▶ _SOURCE EXTRACT_
☆ ☆ ☆ ☆
Financial & competing interests disclosure
This work was supported by the Swedish Cancer Society, the Swedish Research Council, the Stockholm County Council (research grant ALF) and the Sigrid Jusélius Foundation (JJT). The authors have no other relevant affiliations or financial involvement with any organization or entity with a financial interest in or financial conflict with the subject matter or materials discussed in the manuscript apart from those disclosed.
No writing assistance was utilized in the production of this manuscript.
Key issues
• Agammaglobulinemias are primary (inherited) immunodeficiencies characterized by the lack of functional B-cells and antibodies.
• Mutations in 7 genes in the pre-BCR or BCR components or signaling pathway are currently known to cause agammaglobulinemia in humans.
• Known genetic defects do not account for all patients, thus rare forms with novel disease genes are still likely to be found.
☆ ☆ ☆ ☆
▶ _ENTRIES SUPPLIED_
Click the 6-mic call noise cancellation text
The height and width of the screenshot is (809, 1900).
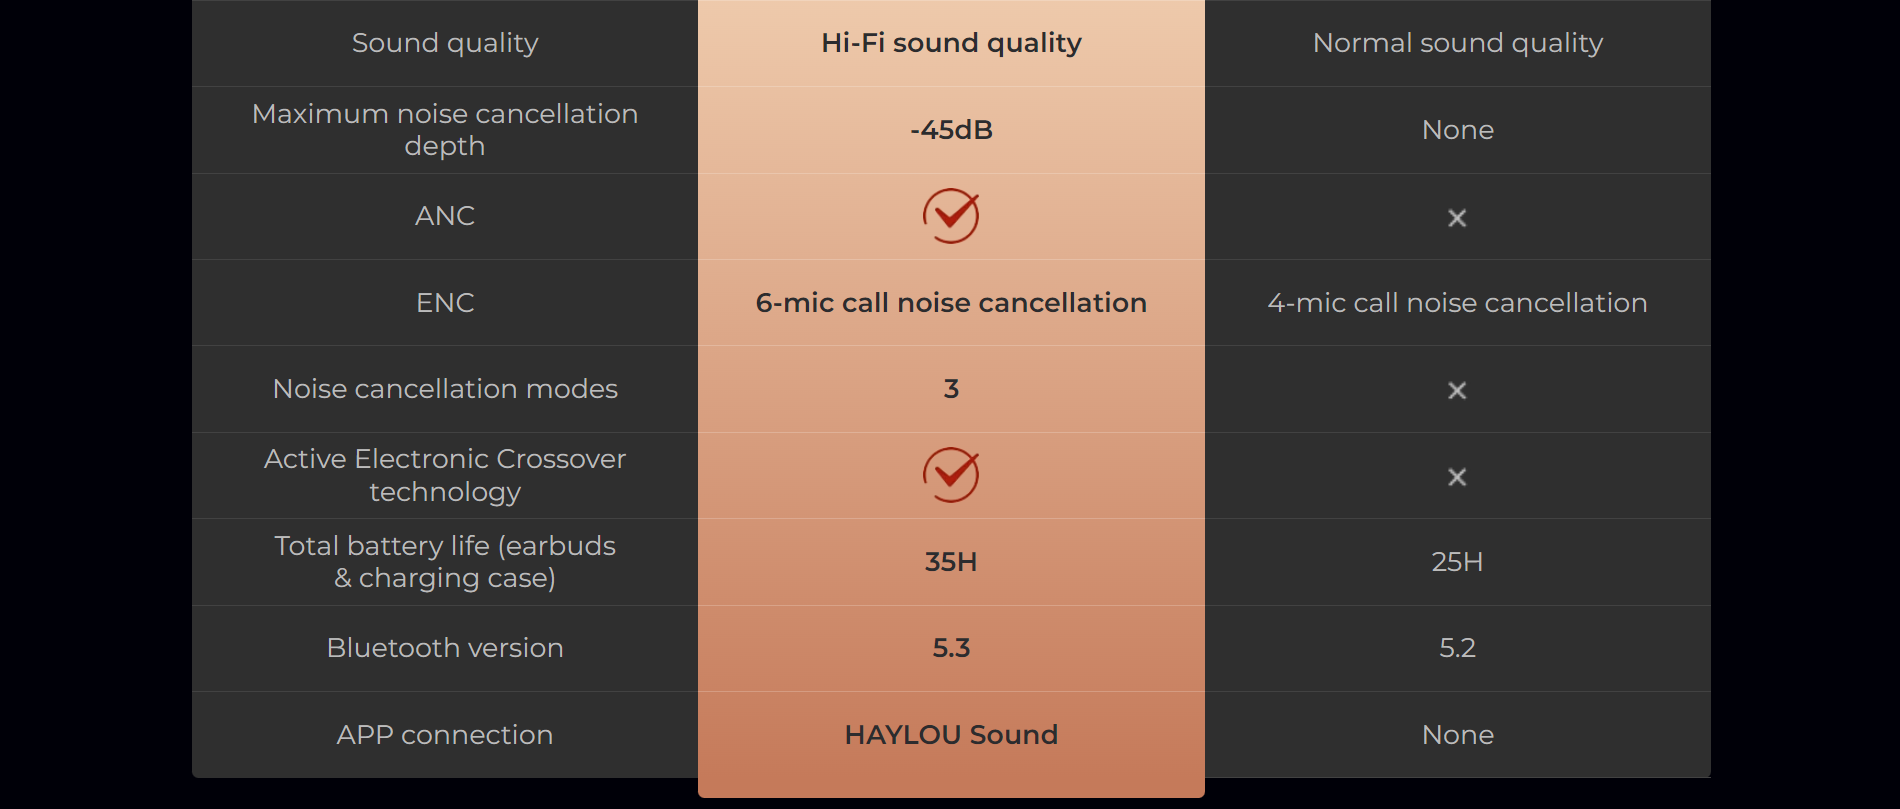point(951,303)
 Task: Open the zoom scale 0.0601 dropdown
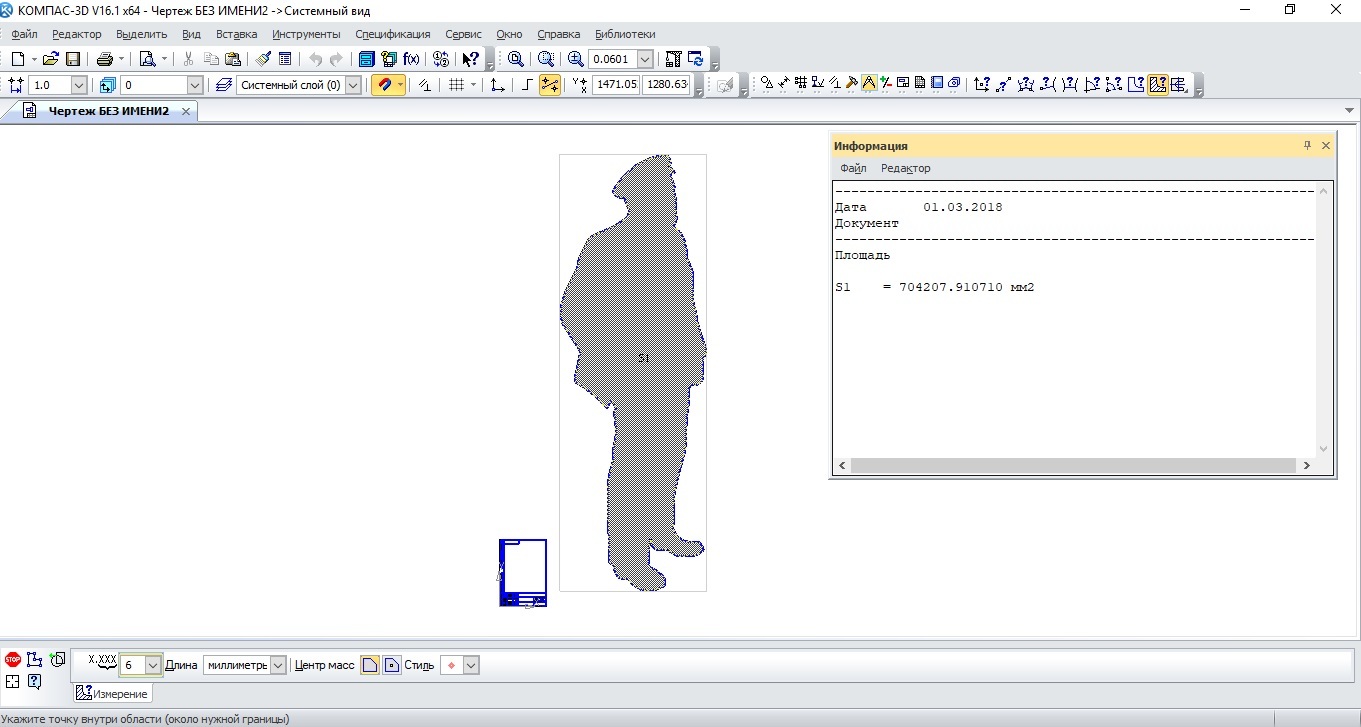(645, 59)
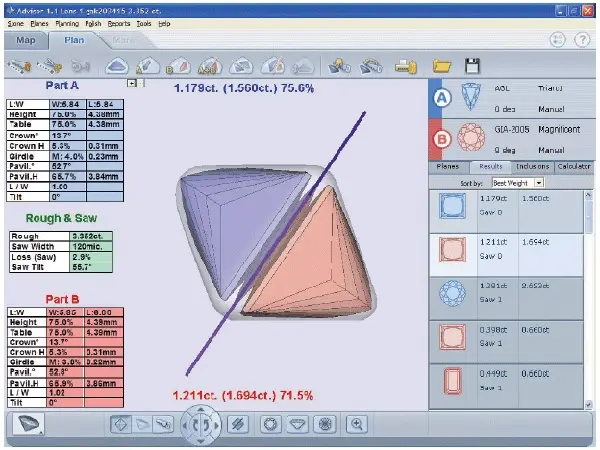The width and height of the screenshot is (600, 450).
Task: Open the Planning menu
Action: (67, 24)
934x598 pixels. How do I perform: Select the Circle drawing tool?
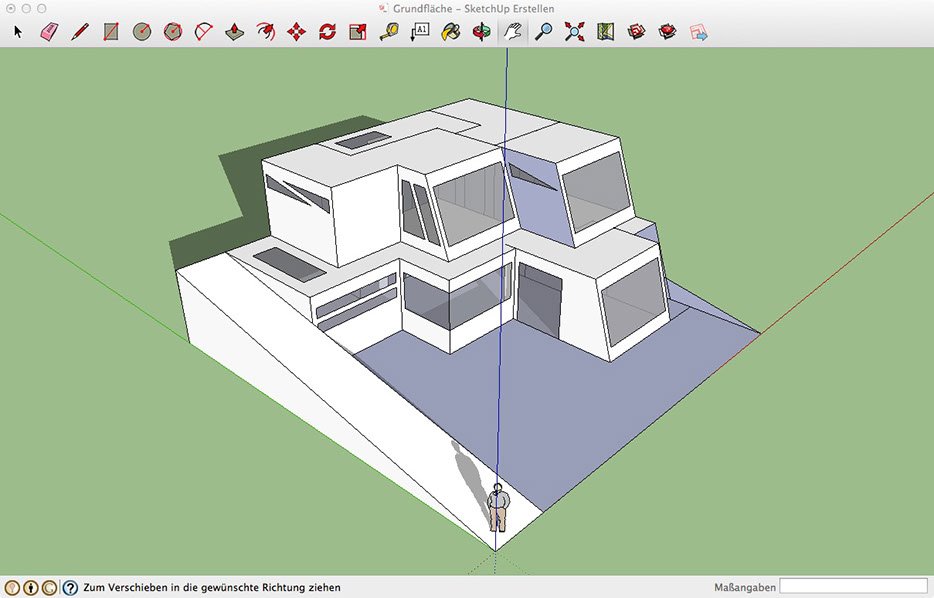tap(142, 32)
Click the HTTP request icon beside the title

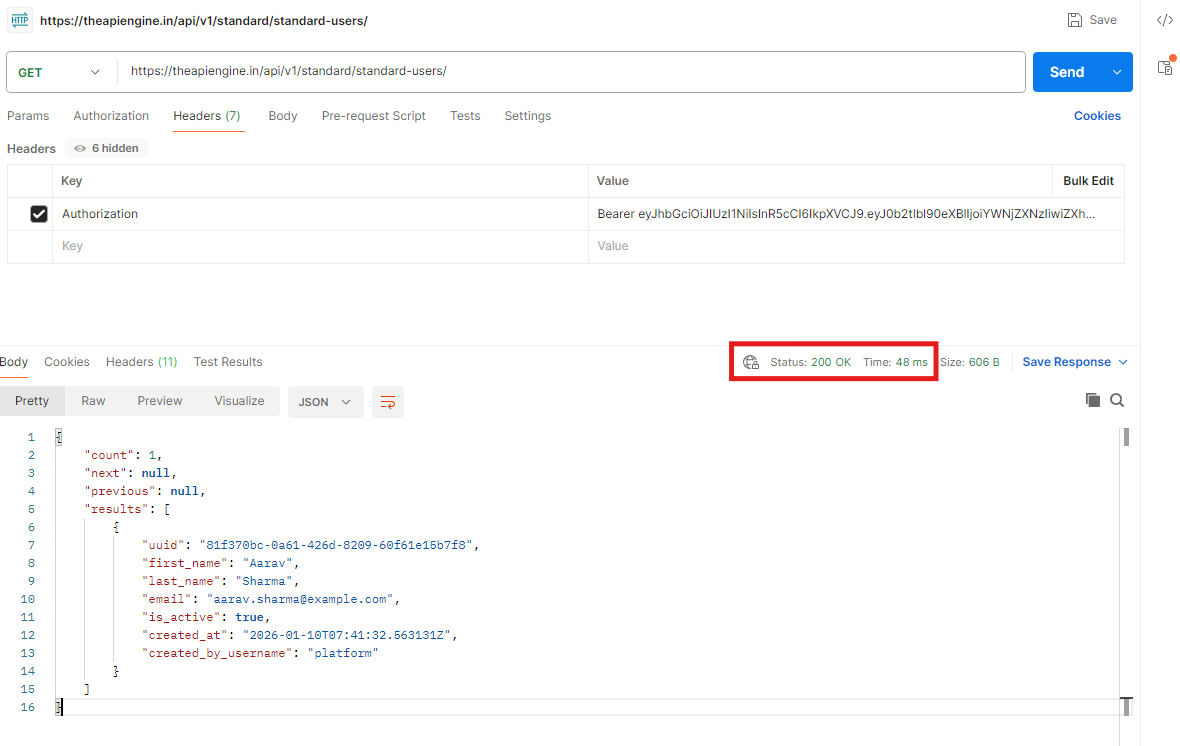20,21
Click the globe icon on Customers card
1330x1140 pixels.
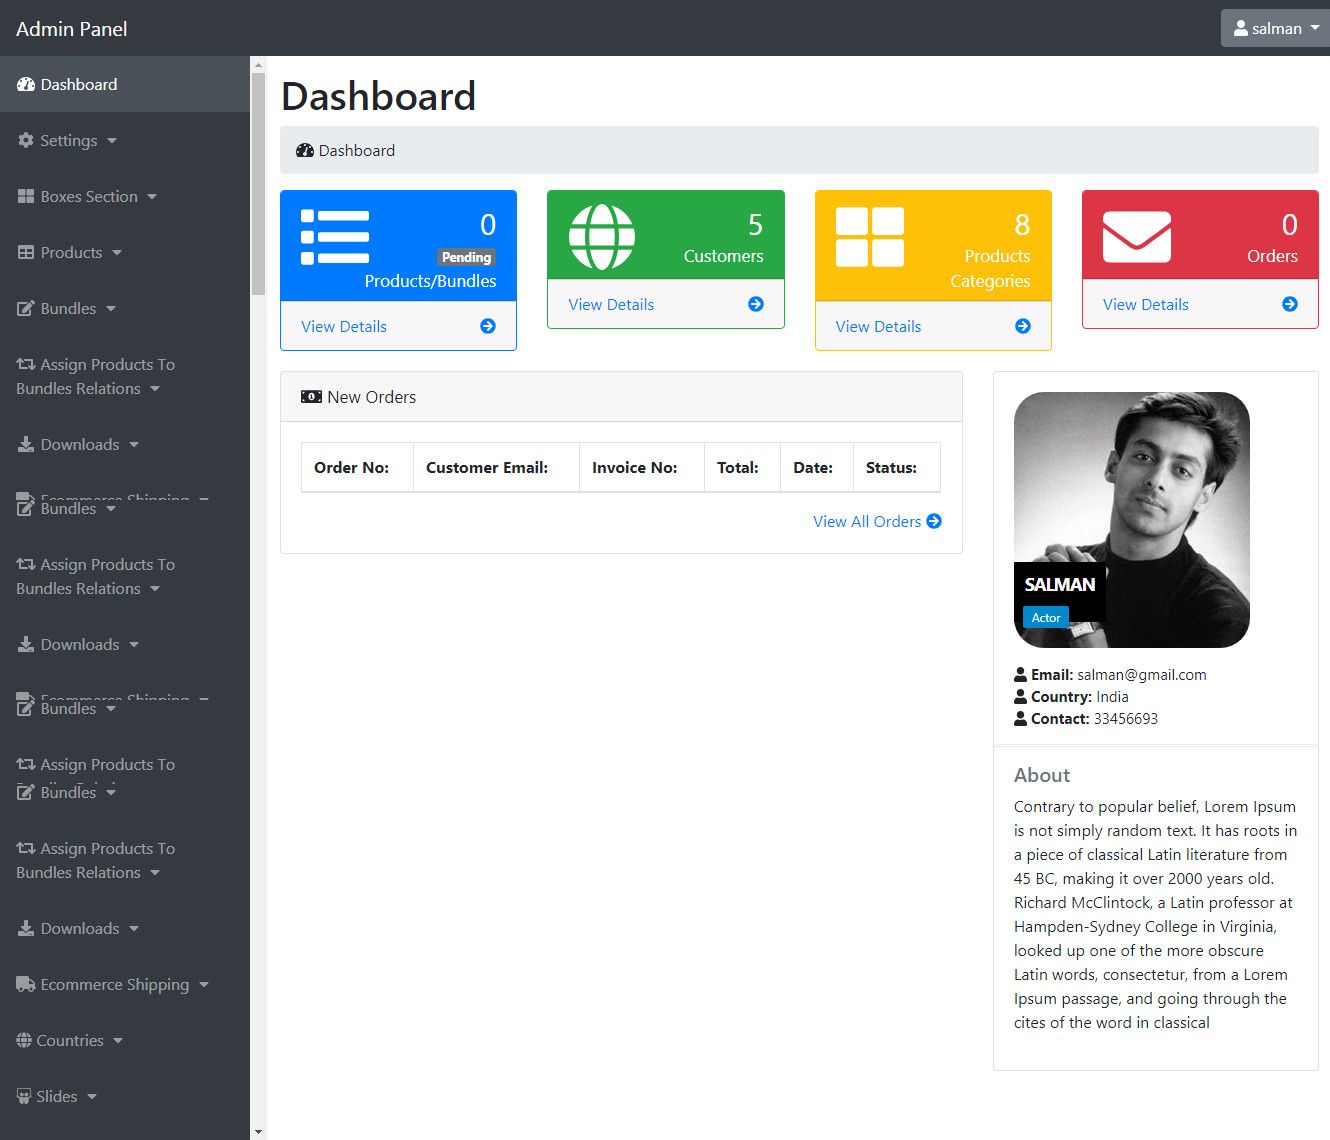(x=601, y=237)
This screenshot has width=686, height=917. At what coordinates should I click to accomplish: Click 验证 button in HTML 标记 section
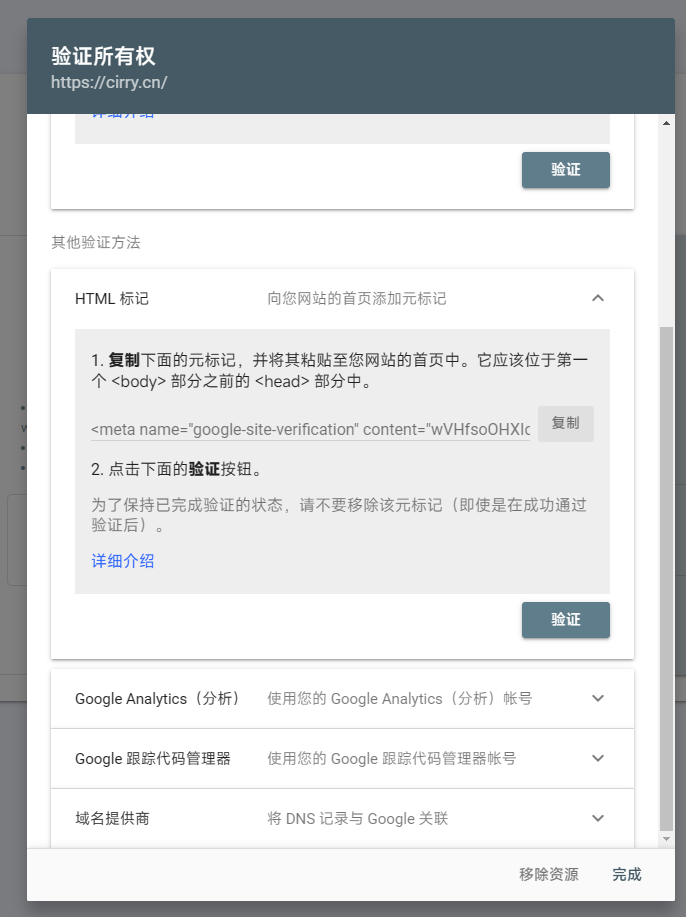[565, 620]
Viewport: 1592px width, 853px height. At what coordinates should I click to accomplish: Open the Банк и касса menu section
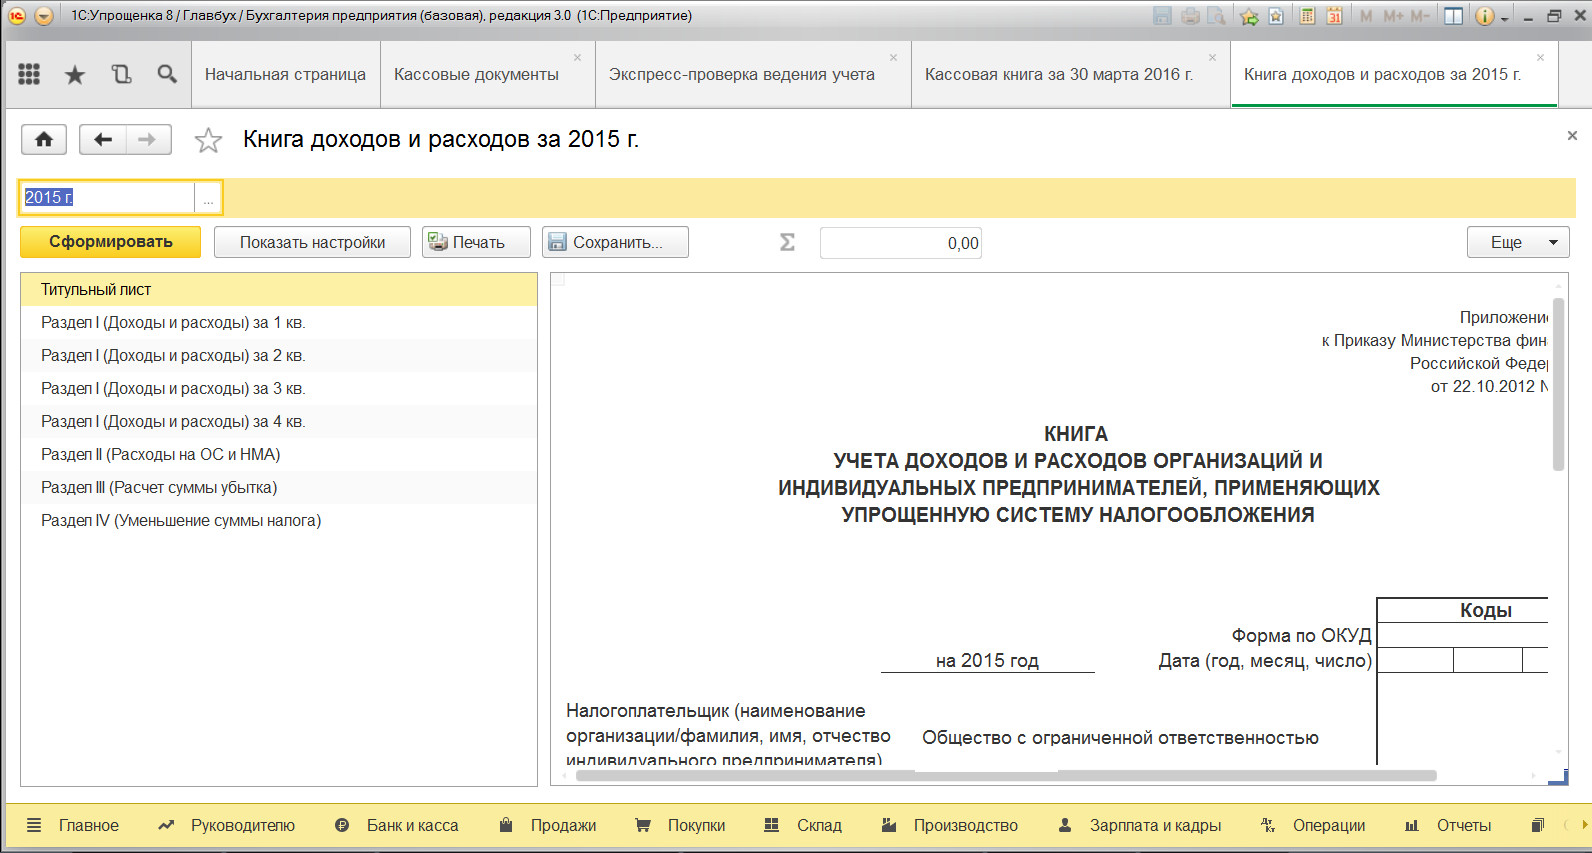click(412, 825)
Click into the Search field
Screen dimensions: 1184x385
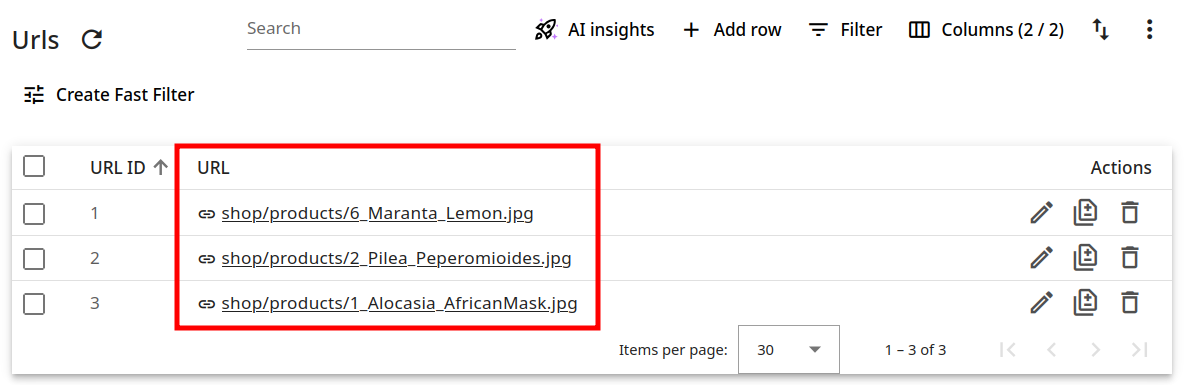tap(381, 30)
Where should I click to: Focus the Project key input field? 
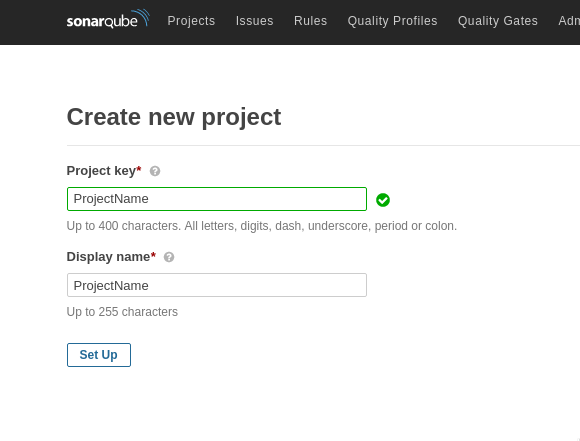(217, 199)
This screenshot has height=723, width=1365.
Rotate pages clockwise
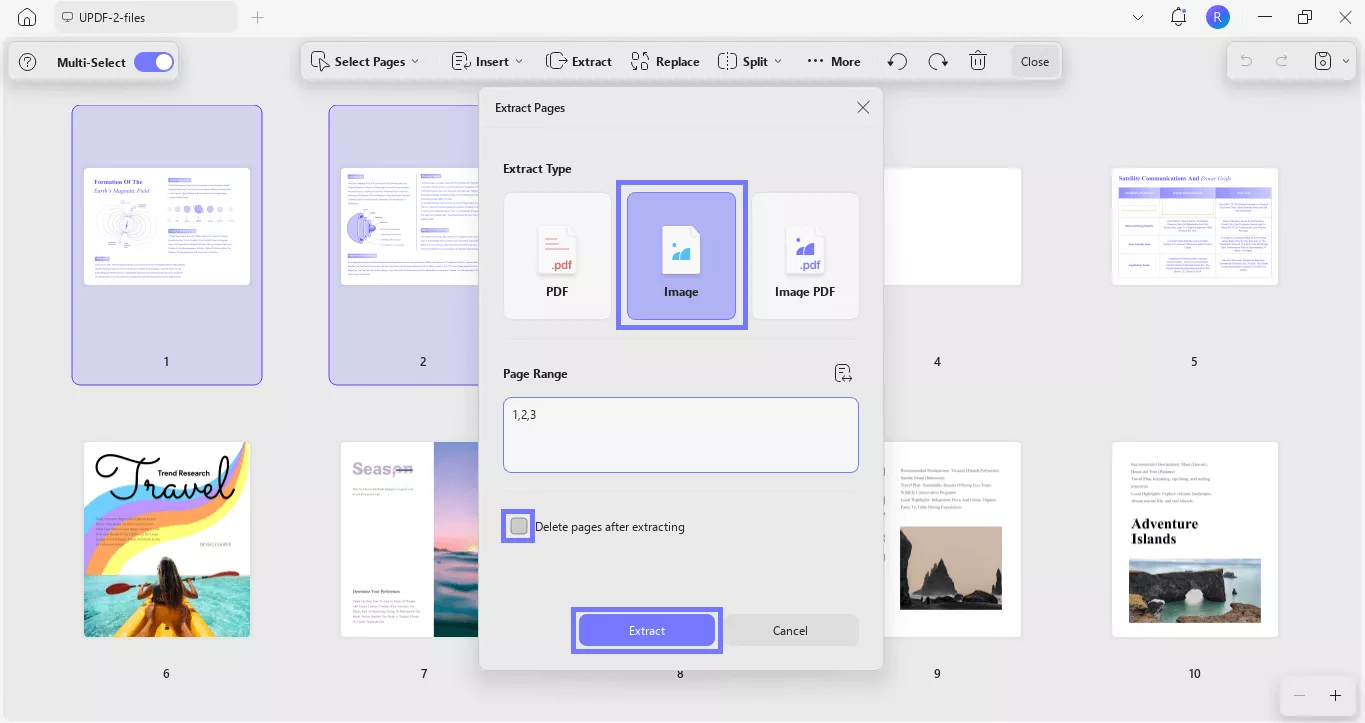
☆ ☆ ☆ ☆
▶ _ACTIVITY 1_
Please answer these from the agammaglobulinemia text:
(a) Which funding body is followed by the initials "JJT"?
(b) In how many genes are mutations currently known to cause agammaglobulinemia in humans?
(c) What do agammaglobulinemias lack, according to the first key issue?
▶ _ACTIVITY 2_
Write the next part of the agammaglobulinemia text, starting after its final key issue.

▶ _ANSWER AREA 1_
(a) The Sigrid Jusélius Foundation.
(b) Seven genes.
(c) Functional B-cells and antibodies.

▶ _ANSWER AREA 2_
• Knocking out genes involved in the B-cell development in mice provides an excellent tool to study the function of the corresponding proteins and provides information about putative human agammaglobulinemia genes.
• Patients with agammaglobulinemia require lifelong treatment with immunoglobulin.
• Curative treatment is possible in theory through gene therapy, by either replacing the affected gene with a functional copy, or by correcting the sequence in the original locus.
• For a number of cases, splicing-based therapies offer an alternative way of correcting the gene expression.
• Targeting the hematopoietic stem cell is an attractive option, but here the issues related to maintenance of these cells in an undifferentiated stage needs to be resolved first.